The European Commission has put its two decision-making bodies on a crash course by refusing to restart controversial patent legislation, despite a formal European Parliament request for it to do so.

Soon after, the other side, the Council of Ministers, made it clear it would not back down without a fight and announced it was planning to push ahead with its version of the directive by formally adopting an agreement reached in May last year.

Campaigners against the directive had managed to persuade MEPs to vote to restart the decision-making process from scratch to prevent patent protection being extended to software. There weren't happy with the news. Florian Müller of NoSoftwarePatents.com said that the Commission had decided to "negate democracy" by ignoring MEPs' request.

European Commission president Jose Manuel Barroso sent a letter to the President of the European Parliament, Josep Borrell, on Monday, saying that the Commission "did not intend to refer a new proposal to the Parliament and the Council [of Ministers]" as it had supported the agreement reached by ministers in May 2004.

The letter added that the Commission expected the Council to formalise the May agreement as soon as possible so that the next stage of the decision-making procedure could continue.
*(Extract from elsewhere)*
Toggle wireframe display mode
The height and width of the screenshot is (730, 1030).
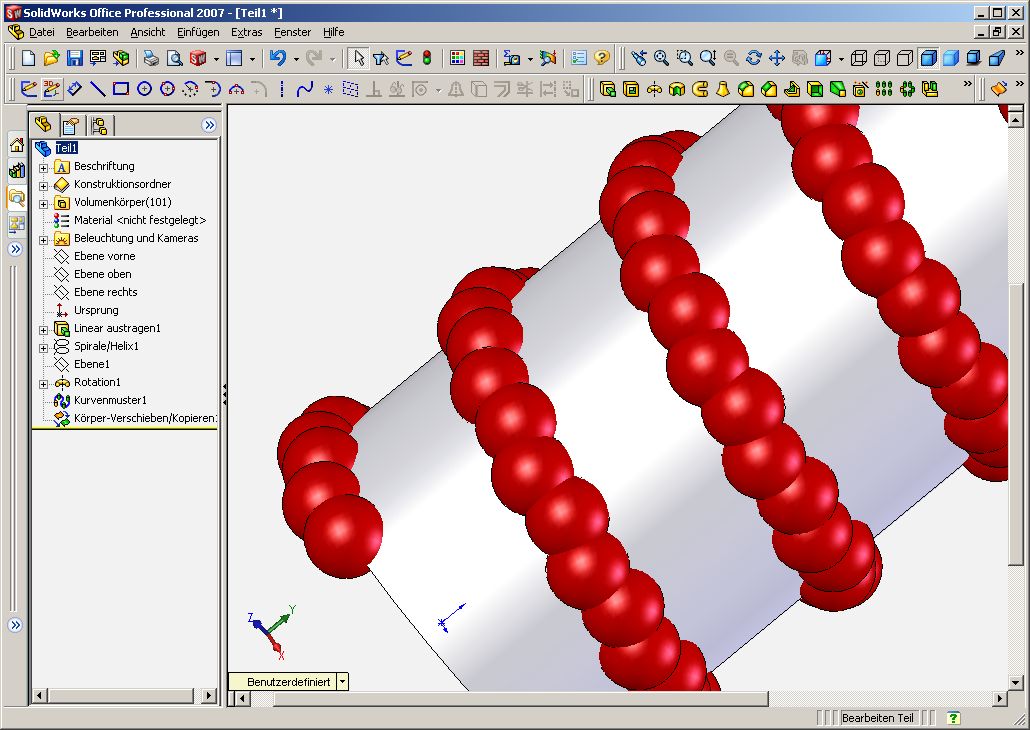click(859, 59)
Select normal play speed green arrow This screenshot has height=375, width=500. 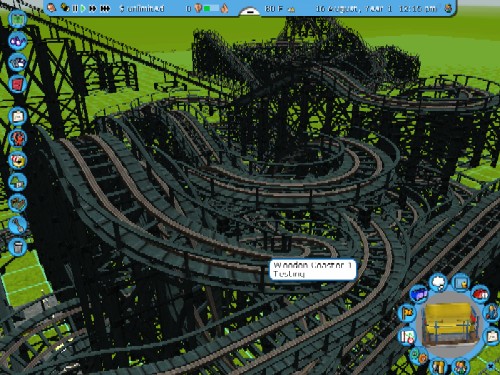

However, the Commission's decision is risky because Barroso already faces opposition to his pro-free market policies from the Parliament's second biggest group, the Socialists, plus the Greens and the Communist-dominated European United Left-Nordic Green Alliance.

The decision to ask Barroso to submit a new proposal was backed unanimously by all political groups in the Parliament following an overwhelming vote in favor of the request in the Parliament's legal affairs committee. The Socialists may decide to escalate the dispute into a wider political fight.

Maria Berger, an Austrian Socialist MEP, and member of the legal affairs committee, said that the Commission's decision would not lead to a "good solution". French Green MEP Alain Lipietz warned two weeks ago that if the Commission ignored the Parliament's request it would be an "insult" to the assembly. He said that the Parliament would then reject the Council's version of the legislation as part of the final or conciliation stage of the co-decision procedure.

The Commission's decision to ignore the Parliament also throws the whole issue into legal uncertainty because it is not clear whether MEPs can block the decision-making procedure by refusing to recognise the Council's agreement.

Luxembourg, which is currently chairing European Union meetings, has said it wants to try to get the May deal formally adopted at the 7 March meeting of the Competitiveness Council. This would normally mean that the second reading stage of the process could start, giving MEPs and the Council another chance to come to an agreement about the scope of the directive.

However, this could be blocked if the Parliament president refuses to recognise the Council's position.